Où auraient lieu les Jeux de 1924 ? On en parlait sans cesse. En fait, il régnait une réelle incohérence dans les milieux des dirigeants sportifs. Ils voulaient tous beaucoup, mais ne savaient quoi… des réformes, des nouveautés, des transformations. Dans le discours que j’adressai au roi, le jour qu’il honora de sa présence la séance d’ouverture de la session du C.I.O., j’indiquai que les perspectives d’avenir devaient être cherchées du côté de l’extension démocratique. Le souverain était de ceux devant qui on se sent le plus libre d’exprimer sa pensée. Mais aucun courant ne pouvait encore se bien dessiner ; il était sage de ne rien hâter. Je conseillai d’ajourner la décision et proposai en même temps de convoquer, à Lausanne, pour 1921, un Congrès qui réviserait, dans la mesure où la situation nouvelle l’imposait, les décisions techniques prises à Paris, en 1914, et auquel seraient conviés, cette fois, les délégués des Fédérations internationales, en même temps que ceux des Comités olympiques nationaux. À côté de ce Congrès, j’en prévoyais un second, d’ordre pédagogique et social, où seraient étudiées les mesures à prendre pour organiser les sports populaires. C’était le mouvement que j’avais cherché à déclencher en France, en 1906, et qui, cette fois, prendrait un caractère mondial sous l’égide du C.I.O.

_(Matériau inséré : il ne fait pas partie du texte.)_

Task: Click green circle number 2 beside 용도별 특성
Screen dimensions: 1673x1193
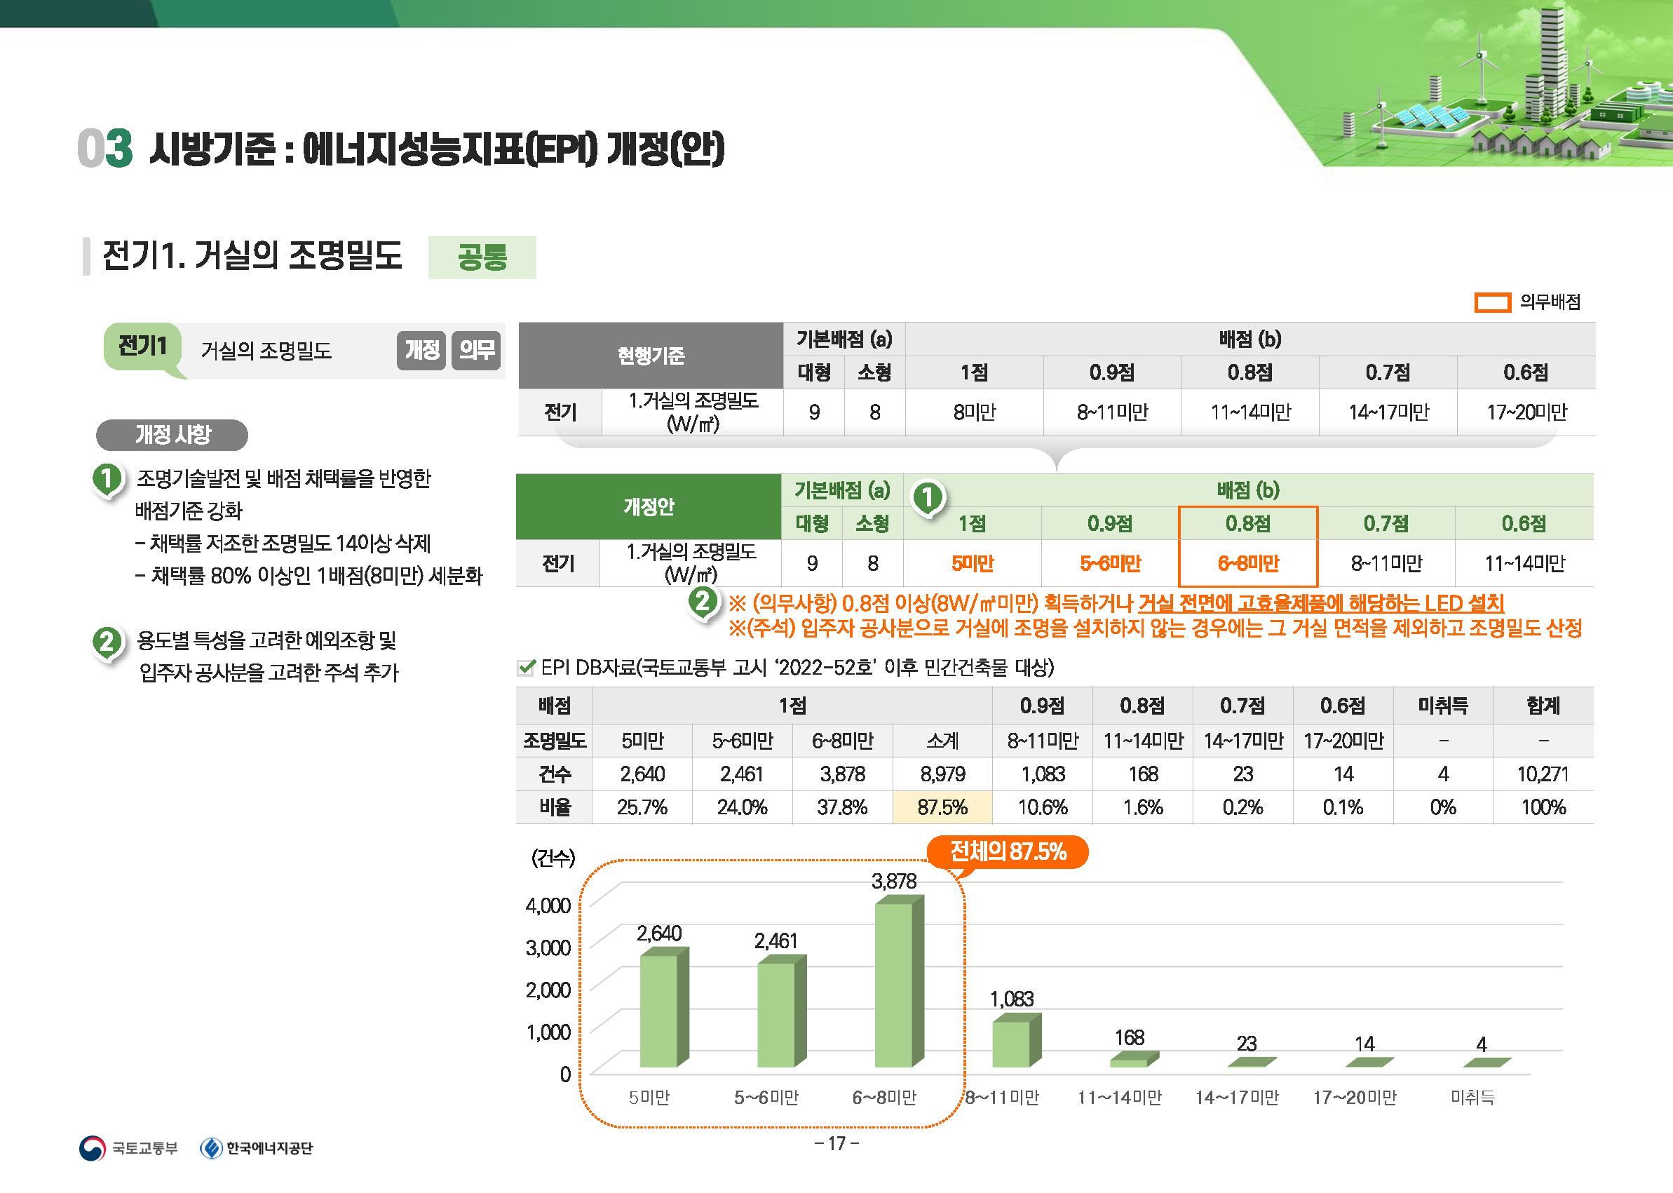Action: (107, 641)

Le C.I.O. se déclara d’accord. L’atmosphère de nos séances recélait un peu d’incertitude et comme une hésitation sur la direction à suivre. Je sentais un vague désir de n’avoir pas de décisions à prendre et de s’en remettre à moi. L’ajournement de la fixation des Jeux suivants s’imposait, mais, dès alors, il paraissait certain que la candidature parisienne ne l’emporterait pas. Une mauvaise humeur persistait parmi les Français, leurs équipes ne se rendaient pas populaires, même celle des jeux équestres. Dans le sein du C.I.O., l’opinion des « neutres » tendait à prédominer et Paris leur semblait devoir perpétuer les souvenirs de guerre. D’un autre côté, les Fédérations françaises clamaient pour avoir les Jeux, disant bien haut qu’alors « on verrait comment doivent être organisés des Jeux Olympiques », et pas mal de Fédérations étrangères écoutaient ces propos avec bienveillance. Un mouvement de presse de ton assez aigre appuyait ces revendications. Je n’étais nullement convaincu des capacités qui s’offraient de la sorte, mais, précisément, il n’était pas mauvais que l’expérience fût tentée. J’arrêtai donc, dans ma pensée, le détail d’une manœuvre plutôt inattendue, laissant en silence s’approcher le moment opportun pour l’exécuter.